Besides large plantations, small farmers produce a part of export commodities. Since the best land and resources have been taken from them and the prices are low and fluctuating, it is nearly impossible for them to produce without wreaking ecological havoc.(81)

Thus all this export production in the South causes even more environmental problems than current agricultural practices in the North. It has been estimated that although only 30% of German imports of unrefined agricultural products come from the South, about 70% of the environmental effects directly related to their production wreak havoc in the South -- far removed from the reality of the Northern consumer.(82)
 
 
 

Industrial products

The North now imports many industrial products from the South which it used to fabricate itself. Textiles and clothes, sport shoes, toys as well as many electronic devices, electrical components and chemicals are manufactured in the South for Northern consumption. In 1970, the South produced 7.5% of all manufactured goods; in 1996, it produced 24%. In 1995, China and Taiwan combined were the biggest producers of fertilizers, steel, televisions, fridges, washing machines, cigarettes, man-made fibres and cotton cloth.(83) From 1965 to 1986, the share of manufactured goods in Southern country exports rose from 24% to 45%. Two-thirds of this went to industrialized nations.
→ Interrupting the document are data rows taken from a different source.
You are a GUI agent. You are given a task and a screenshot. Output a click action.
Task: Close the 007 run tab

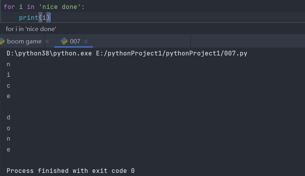86,41
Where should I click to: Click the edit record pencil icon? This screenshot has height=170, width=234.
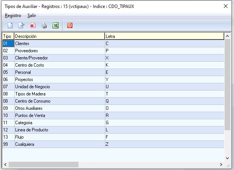(21, 25)
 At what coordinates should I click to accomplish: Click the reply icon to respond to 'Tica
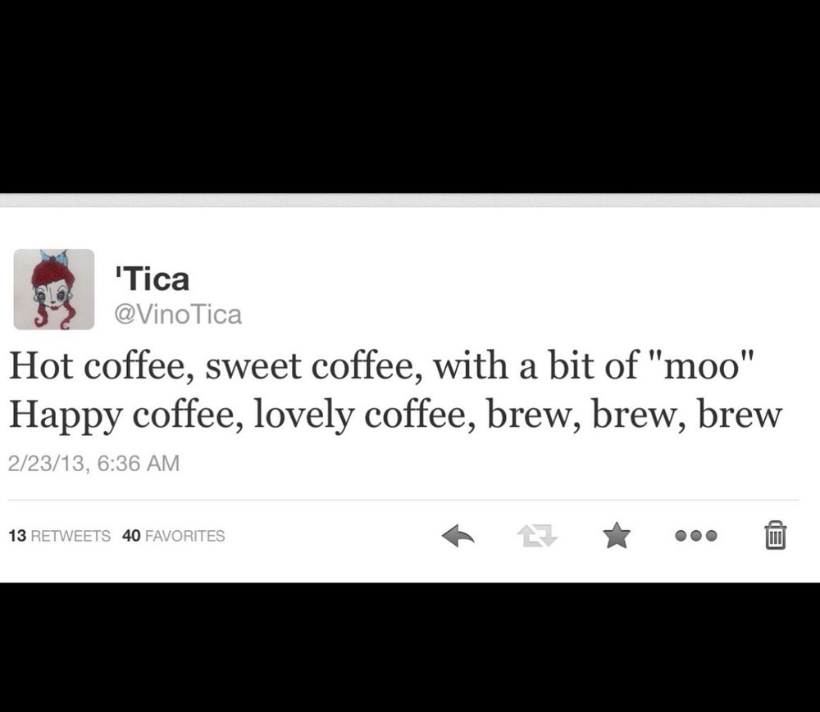tap(459, 536)
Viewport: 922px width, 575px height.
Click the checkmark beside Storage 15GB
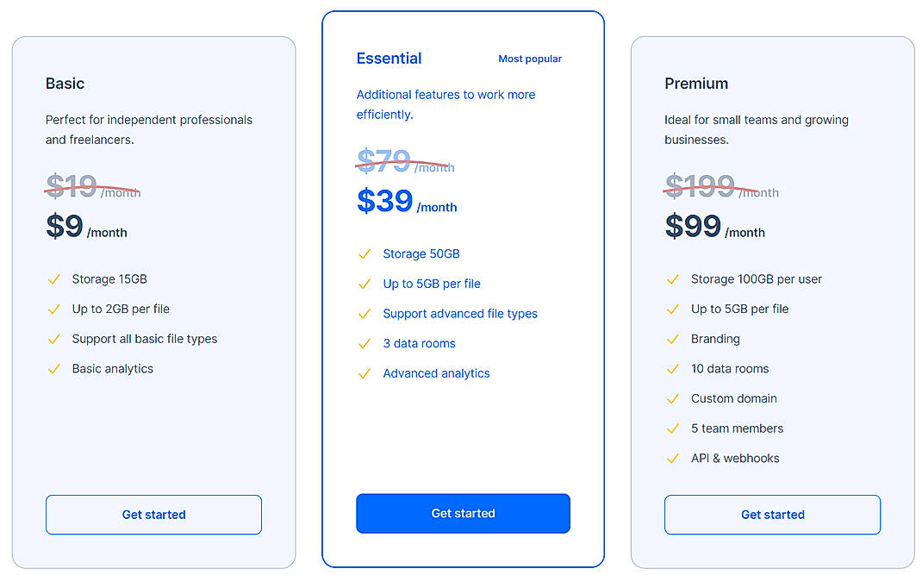[53, 278]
In the 80's and 90's, manufacturing output increased, on average, many percentage points higher in the South than in the North.(84)

Some branches of industry have all but disappeared in the North. In a period of 35 years, 90% of jobs in the West German clothing manufacturing industry was lost. In East Germany, the same loss took only five years.(85)
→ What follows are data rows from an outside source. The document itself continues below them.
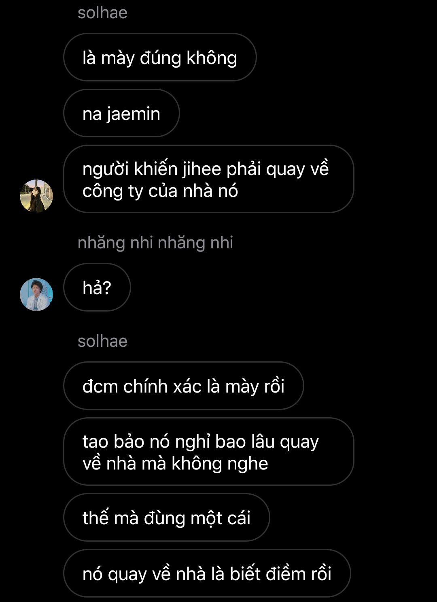
Task: Click the words 'công ty của nhà nó'
Action: tap(160, 191)
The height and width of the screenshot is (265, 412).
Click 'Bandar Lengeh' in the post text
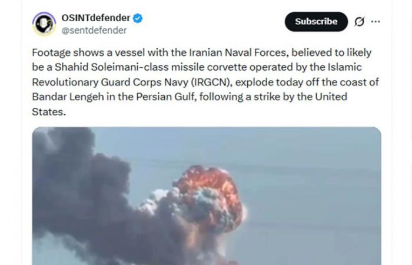click(68, 97)
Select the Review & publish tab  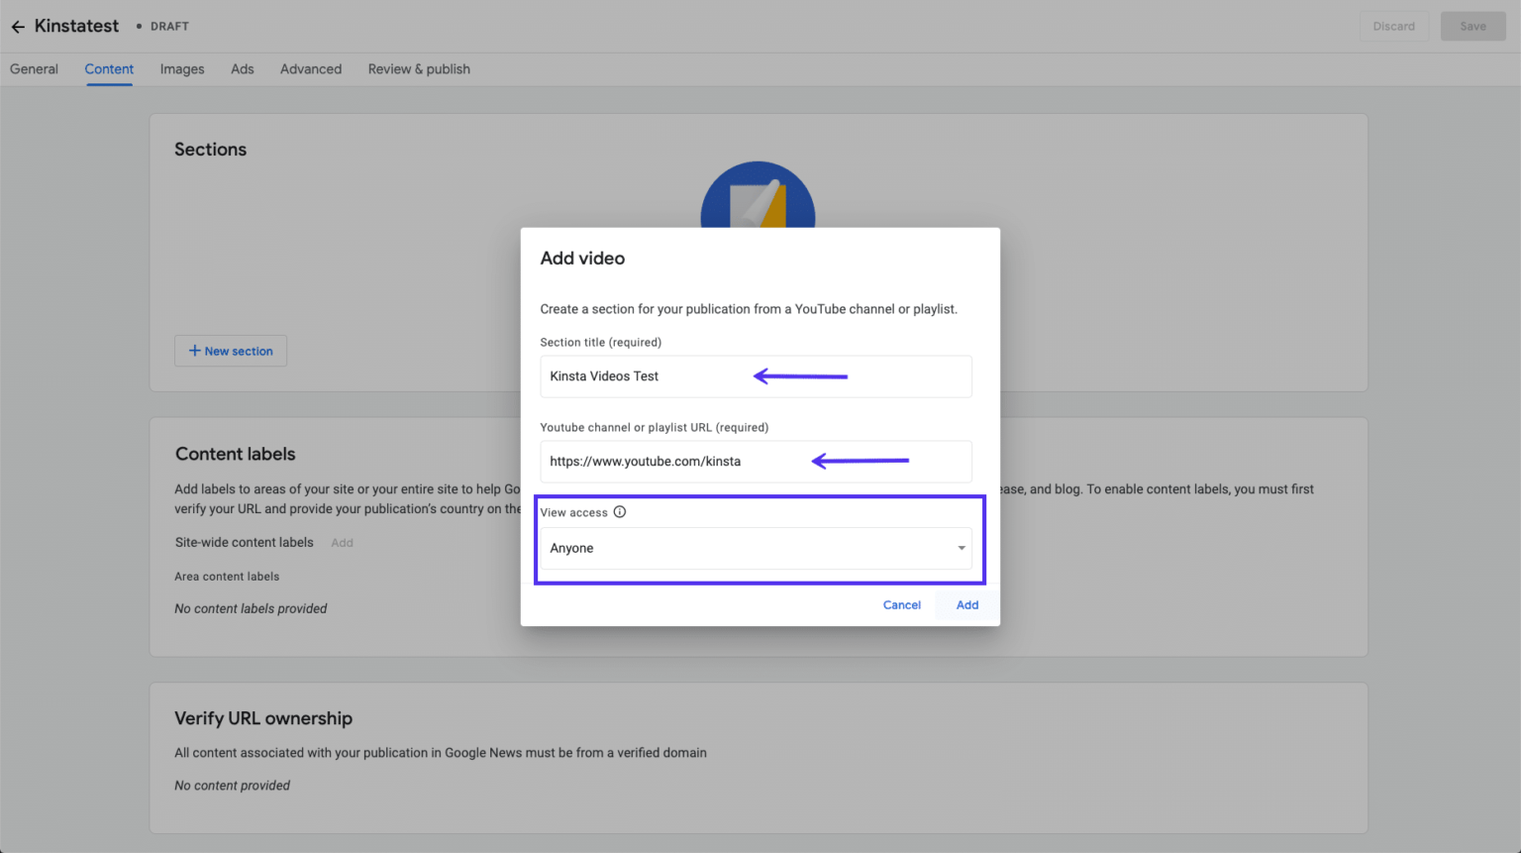[x=418, y=68]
When production for the Northern consumption happens in the South, it is in many cases because of migration: In order to maximise profits, Northern transnational corporations (TNCs) have "migrated" to the South where they benefit from cheaper labour and raw materials. However, in many other cases, the reason for relocation is that the production has just shifted out: one company has stopped production of certain goods and buyers have to look somewhere else which gives expansion opportunities for another transnational or domestic company in the South.

The third reason for the North to consume products of the South is the overall expansion of the global industrial system. Since the preponderance of the expansion has been in the South but the bulk of purchasing power is still in the North, the old colonial flow of riches continues.(86)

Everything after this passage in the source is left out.